Entrapment of preservatives within micelles of surfactants or emulsifying agents is a related phenomenon where again, the preservative is present but unavailable to inhibit microbial spoilage. Surfactants like lecithin, Tween (polysorbate) 80 and Lubrol W are so effective in removing preservative in this way that they are commonly used as inactivators (neutralizers) to prevent preservative carry-over and erroneous results in bioburden and preservative efficacy determinations (see Chapter 14). Dissolution and dialysis techniques together with mathematical models may provide some indication of the extent of preservative loss in such complex formulations. Complexation between anionic surfactants (e.g. sodium lauryl (docedyl) sulfate) and cationic preservatives (e.g. chlorhexidine and quaternary ammonium compounds) is also a potential problem in emulsion formulation.
Preservatives may be removed from solution by adsorption onto suspended solids like bentonite, kaolin, magnesium trisilicate and talc. Indeed, in the case of bentonite the potential to adsorb cationic drugs has been investigated as a means of retarding drug release to achieve a long-acting formulation. Antacid products, in particular, may prove difficult to protect due to preservative adsorption and there have been several reports of aluminium hydroxide-, magnesium trisilicate- and kaolin-based products being vulnerable to preservative inactivation. This is reflected in the United States Pharmacopeia (2010) that specifies less stringent preservative performance criteria for antacids than for other oral products. The problems posed by adsorption are compounded by the fact that the phenomenon may also be pH-dependent, so the most favourable pH for preservative activity itself may be one that promotes adsorption. Other hydrocolloids employed as viscosity-raising agents in oral and topical products, e.g. alginates, tragacanth, cellulose derivatives and polyvinyl pyrrolidone, may also reduce preservative activity. In some cases this is simply a charge effect where an anionic polymer, e.g. alginate, complexes a cation, e.g. a quaternary ammonium compound.

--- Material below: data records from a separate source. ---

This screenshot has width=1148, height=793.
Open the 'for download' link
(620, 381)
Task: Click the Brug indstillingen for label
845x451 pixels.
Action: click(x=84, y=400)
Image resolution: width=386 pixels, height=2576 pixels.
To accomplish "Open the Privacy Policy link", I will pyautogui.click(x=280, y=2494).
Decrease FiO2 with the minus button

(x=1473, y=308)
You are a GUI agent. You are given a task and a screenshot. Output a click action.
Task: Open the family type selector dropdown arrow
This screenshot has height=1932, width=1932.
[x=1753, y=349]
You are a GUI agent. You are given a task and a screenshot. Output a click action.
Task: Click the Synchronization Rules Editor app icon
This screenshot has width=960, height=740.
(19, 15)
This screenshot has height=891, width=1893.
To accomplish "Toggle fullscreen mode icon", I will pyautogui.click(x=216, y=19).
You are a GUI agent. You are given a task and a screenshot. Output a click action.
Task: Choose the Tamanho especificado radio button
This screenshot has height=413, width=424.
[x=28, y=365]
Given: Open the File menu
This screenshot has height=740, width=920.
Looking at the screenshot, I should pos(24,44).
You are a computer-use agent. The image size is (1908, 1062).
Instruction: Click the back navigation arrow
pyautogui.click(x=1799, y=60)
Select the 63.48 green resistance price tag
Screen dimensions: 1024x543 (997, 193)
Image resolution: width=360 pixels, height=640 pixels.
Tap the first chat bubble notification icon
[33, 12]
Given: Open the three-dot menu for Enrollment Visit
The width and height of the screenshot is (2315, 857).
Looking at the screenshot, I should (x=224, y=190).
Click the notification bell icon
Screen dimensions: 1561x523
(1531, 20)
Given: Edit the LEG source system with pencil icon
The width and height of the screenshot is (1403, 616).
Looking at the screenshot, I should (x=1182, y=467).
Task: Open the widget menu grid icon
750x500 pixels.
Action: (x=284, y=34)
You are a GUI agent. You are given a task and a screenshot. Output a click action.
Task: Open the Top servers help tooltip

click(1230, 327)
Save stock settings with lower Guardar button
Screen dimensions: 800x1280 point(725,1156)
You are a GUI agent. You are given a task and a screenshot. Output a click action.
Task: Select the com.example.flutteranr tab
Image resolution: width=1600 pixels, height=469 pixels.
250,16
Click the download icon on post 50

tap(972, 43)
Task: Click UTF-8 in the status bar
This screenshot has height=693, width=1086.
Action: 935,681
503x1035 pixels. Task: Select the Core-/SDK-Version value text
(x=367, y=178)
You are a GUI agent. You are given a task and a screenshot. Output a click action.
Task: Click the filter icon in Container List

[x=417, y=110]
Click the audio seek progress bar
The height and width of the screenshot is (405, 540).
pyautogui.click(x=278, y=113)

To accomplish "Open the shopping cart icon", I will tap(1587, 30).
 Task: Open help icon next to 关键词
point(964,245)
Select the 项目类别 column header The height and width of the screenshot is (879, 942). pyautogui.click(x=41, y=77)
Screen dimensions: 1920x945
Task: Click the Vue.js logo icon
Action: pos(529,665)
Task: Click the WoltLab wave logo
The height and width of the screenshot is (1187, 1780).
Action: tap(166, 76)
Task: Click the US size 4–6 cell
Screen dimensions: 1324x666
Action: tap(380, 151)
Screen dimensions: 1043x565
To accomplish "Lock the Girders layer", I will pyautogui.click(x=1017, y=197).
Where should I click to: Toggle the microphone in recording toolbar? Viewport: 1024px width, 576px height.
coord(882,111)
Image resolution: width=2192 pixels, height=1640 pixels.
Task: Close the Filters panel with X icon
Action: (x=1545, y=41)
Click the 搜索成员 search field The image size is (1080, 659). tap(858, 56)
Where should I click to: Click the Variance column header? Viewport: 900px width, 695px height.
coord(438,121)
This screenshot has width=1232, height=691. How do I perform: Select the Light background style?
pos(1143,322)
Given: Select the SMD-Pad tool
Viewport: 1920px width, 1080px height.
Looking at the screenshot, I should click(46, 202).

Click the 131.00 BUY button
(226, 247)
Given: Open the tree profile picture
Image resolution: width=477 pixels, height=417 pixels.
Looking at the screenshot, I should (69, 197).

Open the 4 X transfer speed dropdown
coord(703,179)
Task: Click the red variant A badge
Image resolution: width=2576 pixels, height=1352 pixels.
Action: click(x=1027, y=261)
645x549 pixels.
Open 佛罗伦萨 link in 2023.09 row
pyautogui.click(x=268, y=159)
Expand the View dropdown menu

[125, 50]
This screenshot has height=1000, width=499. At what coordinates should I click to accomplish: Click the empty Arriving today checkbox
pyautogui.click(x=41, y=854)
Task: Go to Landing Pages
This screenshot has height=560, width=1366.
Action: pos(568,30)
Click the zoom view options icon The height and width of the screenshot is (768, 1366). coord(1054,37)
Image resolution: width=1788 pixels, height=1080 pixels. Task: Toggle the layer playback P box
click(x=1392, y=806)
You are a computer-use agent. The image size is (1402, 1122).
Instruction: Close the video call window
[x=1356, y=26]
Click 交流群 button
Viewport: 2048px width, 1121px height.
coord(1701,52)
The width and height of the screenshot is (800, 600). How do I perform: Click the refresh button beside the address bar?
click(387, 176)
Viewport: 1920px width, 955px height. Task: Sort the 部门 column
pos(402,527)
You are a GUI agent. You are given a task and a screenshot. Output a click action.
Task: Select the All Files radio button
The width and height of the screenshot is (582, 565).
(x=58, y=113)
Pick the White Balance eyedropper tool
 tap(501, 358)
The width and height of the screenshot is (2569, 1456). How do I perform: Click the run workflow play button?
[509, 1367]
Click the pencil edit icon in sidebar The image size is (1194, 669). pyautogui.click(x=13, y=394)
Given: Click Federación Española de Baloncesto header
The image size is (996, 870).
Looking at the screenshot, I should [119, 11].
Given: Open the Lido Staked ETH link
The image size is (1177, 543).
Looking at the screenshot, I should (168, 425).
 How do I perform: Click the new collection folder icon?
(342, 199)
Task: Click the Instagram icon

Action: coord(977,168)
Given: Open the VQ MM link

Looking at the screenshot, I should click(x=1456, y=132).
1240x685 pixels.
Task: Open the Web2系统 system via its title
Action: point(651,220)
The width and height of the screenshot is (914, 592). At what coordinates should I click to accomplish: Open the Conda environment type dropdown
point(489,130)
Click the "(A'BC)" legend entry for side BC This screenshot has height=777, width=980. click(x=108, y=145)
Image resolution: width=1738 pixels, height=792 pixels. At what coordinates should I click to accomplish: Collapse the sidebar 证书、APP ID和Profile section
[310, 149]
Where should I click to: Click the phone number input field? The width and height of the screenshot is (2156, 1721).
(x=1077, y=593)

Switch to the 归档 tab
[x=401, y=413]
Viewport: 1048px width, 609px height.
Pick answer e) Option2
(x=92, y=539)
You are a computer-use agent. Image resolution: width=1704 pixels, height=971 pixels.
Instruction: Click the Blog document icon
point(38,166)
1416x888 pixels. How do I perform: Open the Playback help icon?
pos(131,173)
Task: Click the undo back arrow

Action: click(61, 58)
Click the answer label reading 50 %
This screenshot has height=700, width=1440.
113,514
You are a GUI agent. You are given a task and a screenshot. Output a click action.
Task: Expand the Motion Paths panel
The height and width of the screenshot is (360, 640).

Another major mechanism by which preservative activity may be compromised is interaction with the container or, in the case of volatile agents like chlorbutanol, permeation through the container and loss by evaporation. Preservatives may adsorb onto the internal surface or penetrate into the material of the container itself. This problem has become more significant as plastic has tended to replace glass as a packaging material. Rubber stoppers in vials may also cause preservative loss. Most plastics, but particularly those commonly employed for container manufacture such as polypropylene and polyethylene, have the potential to remove significant amounts of parabens and other common preservatives. The surface-to-volume ratio of the product in its container is likely to have a bearing on the magnitude of the problem; small containers have a relatively larger surface and may exhibit proportionately greater loss.